Four U.S. Marines are presumed dead following yet another tragic incident involving Marine Corps aircraft on Tuesday. That crash was one of two incidents involving Marine Corps aircraft going down within just hours of each other.

The Marines were traveling over Southern California near the Mexican border when their CH-53 Super Stallion was lost on radar at approximately 2:35 p.m. local time. Thus far, very little information regarding the incident has been released by Marine Corps officials, though it is unusual for the branch to seem uncertain of the Marines fate even hours after the incident.

“The status of all four is presumed dead pending positive identification,” read a statement from the unit.

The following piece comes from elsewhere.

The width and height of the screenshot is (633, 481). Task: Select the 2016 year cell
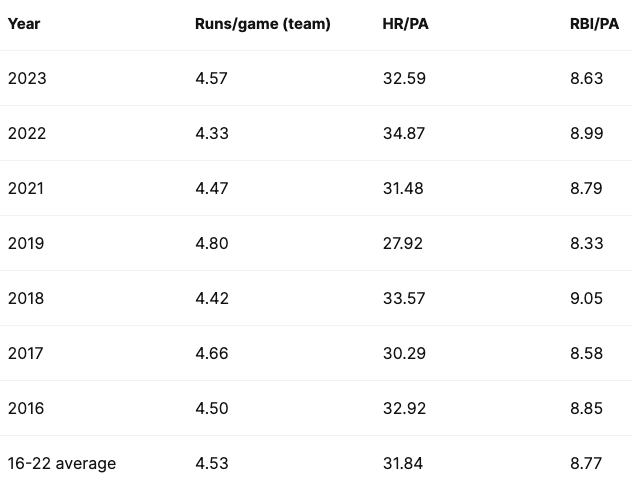pyautogui.click(x=27, y=408)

Once the status of the Marines have been confirmed, family notification procedures will be initiated and their identities will remain withheld for 24 hours as notification teams engage with the family.

An investigation is underway to determine the cause of the incident, but it seems likely that the crash may have been related to maintenance issues associated with inconsistent funding caused by lawmakers failing to pass defense budgets on a nearly annual basis.

According to a recent internal study conducted by the Marine Corps, budgeting issues have combined with the advancing age of America’s Super Stallion fleet to create an extremely dangerous situation. Overall, CH-53 Super Stallion readiness is rated at just 23 percent fleet wide. Of the 196 Super Stallions that are required to be operational at any given time, only 33 of them are actually considered combat capable, and the force has only 146 that could be repaired or serviced to bring back to operational standing.

The issue of having too few flight-capable CH-53s has also made it nearly impossible for pilots to receive adequate training on the air frame, increasing the likelihood of pilot error resulting in a crash.

“Pilots returning from six-month deployments with only 30 total flight hours and pilots completing their first operational tours with too few hours to become aircraft commanders,” The report read.